= Provided data =

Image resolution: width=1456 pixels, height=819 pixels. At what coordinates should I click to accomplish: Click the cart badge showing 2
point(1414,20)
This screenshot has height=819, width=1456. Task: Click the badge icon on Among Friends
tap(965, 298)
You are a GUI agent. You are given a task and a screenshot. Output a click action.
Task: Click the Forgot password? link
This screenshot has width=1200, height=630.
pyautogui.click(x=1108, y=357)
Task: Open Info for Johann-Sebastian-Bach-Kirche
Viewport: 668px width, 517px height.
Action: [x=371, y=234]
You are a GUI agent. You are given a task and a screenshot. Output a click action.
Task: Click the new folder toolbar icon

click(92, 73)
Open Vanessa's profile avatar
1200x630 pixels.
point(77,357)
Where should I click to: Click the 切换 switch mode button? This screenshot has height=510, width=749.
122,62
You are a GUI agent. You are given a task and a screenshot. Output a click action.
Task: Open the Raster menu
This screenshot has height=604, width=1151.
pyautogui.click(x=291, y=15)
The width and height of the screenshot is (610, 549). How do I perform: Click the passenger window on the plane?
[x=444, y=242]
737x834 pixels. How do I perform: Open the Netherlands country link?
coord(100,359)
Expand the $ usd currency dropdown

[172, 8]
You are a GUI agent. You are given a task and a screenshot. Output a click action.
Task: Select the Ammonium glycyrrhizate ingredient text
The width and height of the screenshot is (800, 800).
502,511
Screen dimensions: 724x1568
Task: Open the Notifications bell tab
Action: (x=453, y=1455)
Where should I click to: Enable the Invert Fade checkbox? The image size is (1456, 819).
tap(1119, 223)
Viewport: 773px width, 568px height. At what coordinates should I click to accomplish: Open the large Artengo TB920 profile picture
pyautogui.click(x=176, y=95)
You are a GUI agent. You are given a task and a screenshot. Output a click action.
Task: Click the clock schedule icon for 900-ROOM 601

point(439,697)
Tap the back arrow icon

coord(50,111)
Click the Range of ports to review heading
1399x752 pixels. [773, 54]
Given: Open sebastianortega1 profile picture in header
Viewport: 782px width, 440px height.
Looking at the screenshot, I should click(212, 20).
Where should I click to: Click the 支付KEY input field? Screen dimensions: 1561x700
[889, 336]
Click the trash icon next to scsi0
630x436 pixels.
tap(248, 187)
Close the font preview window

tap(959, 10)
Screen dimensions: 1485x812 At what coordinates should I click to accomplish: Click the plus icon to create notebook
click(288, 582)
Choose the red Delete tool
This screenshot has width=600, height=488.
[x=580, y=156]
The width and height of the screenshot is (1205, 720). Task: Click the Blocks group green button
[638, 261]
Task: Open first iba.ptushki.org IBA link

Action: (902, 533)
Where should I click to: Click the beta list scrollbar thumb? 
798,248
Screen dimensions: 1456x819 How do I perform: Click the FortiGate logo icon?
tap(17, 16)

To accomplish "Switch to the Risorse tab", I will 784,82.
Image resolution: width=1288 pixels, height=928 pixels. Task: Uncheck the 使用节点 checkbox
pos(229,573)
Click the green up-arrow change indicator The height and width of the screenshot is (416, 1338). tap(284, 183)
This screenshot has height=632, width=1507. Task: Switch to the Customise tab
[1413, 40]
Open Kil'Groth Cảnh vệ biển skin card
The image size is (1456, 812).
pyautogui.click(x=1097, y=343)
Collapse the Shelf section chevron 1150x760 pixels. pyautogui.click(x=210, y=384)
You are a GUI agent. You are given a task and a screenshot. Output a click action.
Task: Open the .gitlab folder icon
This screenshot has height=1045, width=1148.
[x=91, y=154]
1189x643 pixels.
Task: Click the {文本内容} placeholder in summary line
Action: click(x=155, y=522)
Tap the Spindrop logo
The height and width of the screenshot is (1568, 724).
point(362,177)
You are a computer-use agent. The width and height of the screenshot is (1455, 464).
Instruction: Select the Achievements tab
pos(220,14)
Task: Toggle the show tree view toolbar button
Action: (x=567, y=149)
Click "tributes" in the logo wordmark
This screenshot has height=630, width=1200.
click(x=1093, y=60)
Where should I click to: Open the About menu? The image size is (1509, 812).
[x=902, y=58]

= The exercise =
Reproduce verbatim the stretch of data from the line containing "You are a computer-use" through the line containing "the logo wordmark", including both of those lines.

= Answer to the exercise =
You are a computer-use agent. The width and height of the screenshot is (1455, 464).
Instruction: Select the Achievements tab
pos(220,14)
Task: Toggle the show tree view toolbar button
Action: (x=567, y=149)
Click "tributes" in the logo wordmark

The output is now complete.